*Fragmento para leer*.
Pasé los tres primeros años de mi vida en Barcelona, donde nací y donde, según Freud, se formó mi personalidad. A decir verdad, no conozco este último dato por lectura directa, sino que lo he visto citado al menos un par de veces, en passant. Me pregunto si estas fuentes estaban bien informadas o si leyeron mal a Freud. Tres años, los tres primeros de una vida, dejarán su impronta, pero se me antojan pocos años para forjar algo. Como fuere. Lo que sí sé es que mi preadolescencia, mi adolescencia y parte de mi primera juventud las viví en una industriosa ciudad alicantina cuyo recuerdo es para mí carámbano y es volcán.

Me ficharon en plena adolescencia y a partir de entonces y hasta mi huida, la vida se me hizo difícil. Alegaban que yo era rojo y corruptor de la moral y de las buenas costumbres. Tal como ellos las entendían, naturalmente; pues fuera del régimen no había moral ni buenas costumbres ni nada que no fuera urdimbre satánica. En el credo figuraban nociones tales como que los alemanes eran todos superhombres, el comunismo y los rusos ralea nefanda y atea, Francia, desenfreno y miseria, un gran burdel. En cuanto a Inglaterra -como solían llamar ellos al Reino Unido- tenía que admirarla uno clandestinamente so pena de caerse con todo el equipo. Mis paisanos tenían la herida abierta de la Invencible y creían a pies juntillas la versión oficial que en su día ofreciera Felipe II. La tormenta, que no los ingleses, había hundido la Armada. En fin, a los británicos (ingleses entonces) les llamaban mis paisanos más comedidos, hijos de la Gran Bretaña. Todavía hay algunos que lo dicen así.

Con todo, lo que más me irritaba de mi gente era el chovinismo. De España podían decirse perrerías, para concluir, no obstante, que era el mejor país del mundo y nuestra ciudad la mejor de España. Y eso podía decírtelo el tejedor manual del telar de al lado (también yo fui tejedor un tiempo) con toda su hambre a cuestas y sus catorce a dieciséis horas de labor a destajo, sábados incluidos. Todo eso sin detrimento de que en aquellos durísimos años el régimen fuera odiado por la gran mayoría de sus víctimas. Emigré y en mis breves viajes de vuelta, amigos y conocidos me coaccionaban. Querían que confesara que por esos mundos se comía mal, que la vida era aburrida, que no había tertulias ni tapas ni vinos, ni un sol clemente, ni, sobre todo, mujeres comparables a las nuestras. (Admito que en mi ciudad de adopción había muchas chicas guapas, pero allí nadie se comía una rosca ni la mitad de la mitad; plaza arriba, plaza abajo, ellos y ellas se miraban una y otra vez con toda la angustia del deseo sin esperanza). Ello no obstaba para que aquellas gentes, las de gallinero y las de butaca, se quedaran extasiadas ante cualquier filme estadounidense puesto a punto por la tijera del censor.

*Tareas*.
A) ¿En qué ciudad nació quien escribe el fragmento?
B) Actualiza el fragmento desde "Pasé los tres" hasta "y es volcán.", ambos incluidos, poniendo "laboriosa" en lugar de "industriosa".

*Datos sin procesar*.
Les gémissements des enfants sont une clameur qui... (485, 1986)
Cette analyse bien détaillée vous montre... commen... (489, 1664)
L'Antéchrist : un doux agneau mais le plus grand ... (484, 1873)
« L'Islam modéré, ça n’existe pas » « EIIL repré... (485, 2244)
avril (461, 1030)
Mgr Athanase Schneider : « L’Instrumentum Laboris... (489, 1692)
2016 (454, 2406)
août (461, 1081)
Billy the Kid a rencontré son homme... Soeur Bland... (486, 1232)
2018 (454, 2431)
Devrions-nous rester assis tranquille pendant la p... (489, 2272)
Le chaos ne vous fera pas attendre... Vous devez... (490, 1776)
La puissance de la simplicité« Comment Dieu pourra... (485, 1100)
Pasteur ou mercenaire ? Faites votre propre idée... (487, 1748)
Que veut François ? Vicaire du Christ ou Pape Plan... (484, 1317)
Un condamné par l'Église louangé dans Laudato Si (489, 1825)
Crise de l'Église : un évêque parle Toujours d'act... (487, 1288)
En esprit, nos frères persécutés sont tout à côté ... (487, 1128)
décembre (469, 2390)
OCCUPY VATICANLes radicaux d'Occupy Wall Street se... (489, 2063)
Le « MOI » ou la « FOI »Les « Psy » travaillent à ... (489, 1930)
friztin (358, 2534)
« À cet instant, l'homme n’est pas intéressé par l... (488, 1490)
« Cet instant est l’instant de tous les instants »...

*Respuestas*.
A) En Barcelona.

B)
Pasé los tres primeros años de mi vida en Barcelona, donde nací y donde, según Freud, se formó mi personalidad. A decir verdad, no conozco este último dato por lectura directa, sino que lo he visto citado al menos un par de veces, en passant. Me pregunto si estas fuentes estaban bien informadas o si leyeron mal a Freud. Tres años, los tres primeros de una vida, dejarán su impronta, pero se me antojan pocos años para forjar algo. Como fuere. Lo que sí sé es que mi preadolescencia, mi adolescencia y parte de mi primera juventud las viví en una laboriosa ciudad alicantina cuyo recuerdo es para mí carámbano y es volcán.